The UK’s financial regulator is looking at ways to improve liquidity management in the country’s £11tn asset management industry as part of a post-Brexit review of how it regulates the sector following a blow-up in the pensions market last year.
On Monday the Financial Conduct Authority announced a consultation on how it could improve its current regime for regulating the UK’s 2,600 asset management firms. The regulator said it was seeking to boost competition, encourage innovation and protect investors.
The FCA said that future rules around liquidity management — which determine how funds ensure they can meet investor requests to withdraw their money — must be looked at in the context of “the good functioning of markets” as well as “protecting consumers” in light of the “growth of the funds industry”.
A sell-off in the gilts markets last autumn exposed liquidity and operational weaknesses in the market for liability-driven investing, a popular strategy among the UK’s “defined benefit” pension funds to help manage their funding risks. The crisis threatened to destabilise the wider financial system.
A spike in bond yields in the aftermath of then chancellor Kwasi Kwarteng’s “mini” Budget triggered collateral calls on thousands of pension funds that used hedging contracts, forcing the plans to rapidly sell assets including gilts to replenish collateral.
The liquidity crisis spilled over into other parts of the market, including real estate, prompting several asset managers to restrict withdrawals from property funds because they were unable to handle heavy demand from investors.
The crisis came as the UK prepared to redraw its financial regulation rule book in the aftermath of Brexit.

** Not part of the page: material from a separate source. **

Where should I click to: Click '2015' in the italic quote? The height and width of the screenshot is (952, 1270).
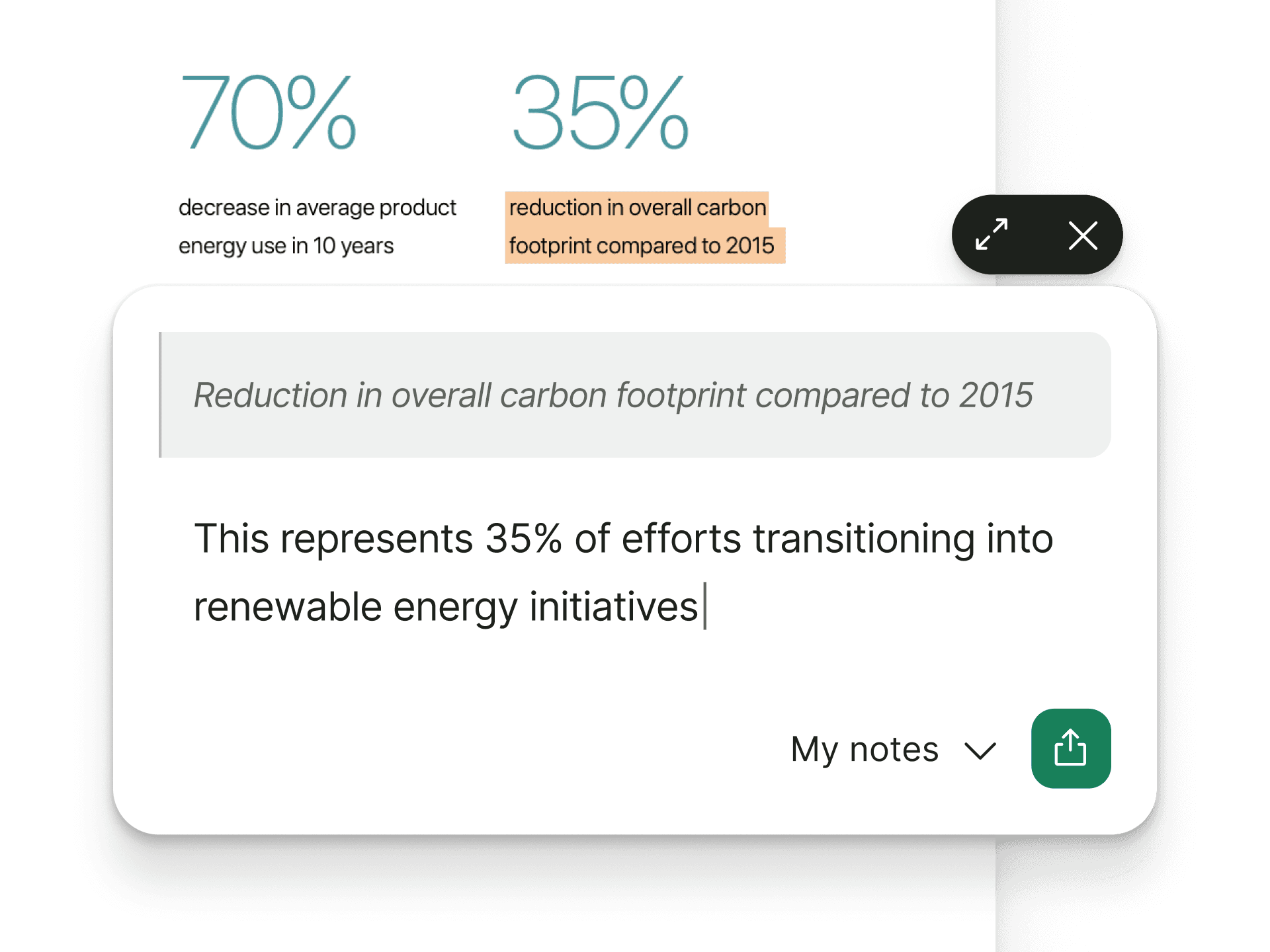click(995, 395)
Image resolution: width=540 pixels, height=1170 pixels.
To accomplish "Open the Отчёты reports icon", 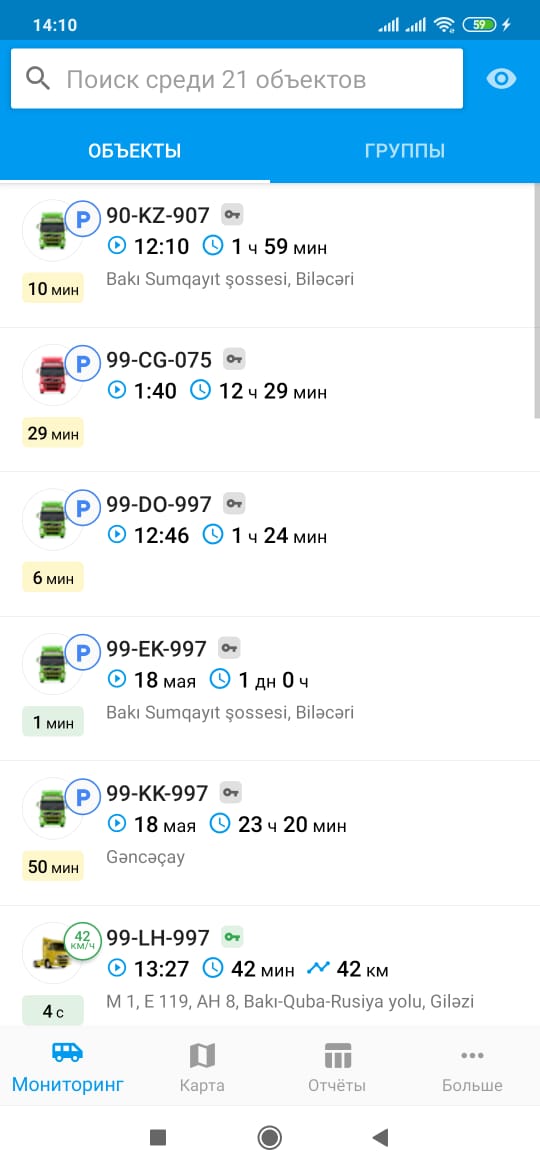I will pyautogui.click(x=338, y=1056).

The FCA, and the Prudential Regulation Authority, which regulates Britain’s biggest banks and insurers, must transpose thousands of pages of EU law into new UK legislation.
The UK government and regulators have promised that the new approach will be more flexible to changing industry dynamics, and more appropriate for the British market, and insist that the reforms will not lead to a wave of deregulation that could sow the seeds for future crises.
As they undertake the mammoth job, UK regulators have grown increasingly concerned about the broader market fragilities that were highlighted in recent blow ups such as September’s pension fund meltdown.
The Bank of England’s Financial Policy Committee, which is responsible for identifying risks building in the financial system, has repeatedly cited “challenging liquidity conditions” as a potential flashpoint, prompting the central bank to launch what it says is the world’s first stress test of market liquidity.
Meanwhile, the PRA is pushing banks to more carefully scrutinise the threats their asset management clients are exposed to, including liquidity risks.
The UK’s actions come amid a broader global push to tame risks that have migrated from the now heavily regulated banking sector into other parts of the financial system, including hedge funds and asset managers.
The FCA said on Monday that it is looking for areas where rules might be “limiting the potential for innovation or efficient use of modern technology”. It highlighted the transformational potential of fund tokenisation, in which investors are issued with digital tokens instead of traditional shares or fund units.
Leonard Ng, a partner at law firm Sidley Austin in London, welcomed the FCA consultation but said “the UK should be sensitive to the likely high costs and disruption that would result from a major overhaul of its asset management regulatory framework”.
The deadline for submissions in response to the discussion paper is May 22.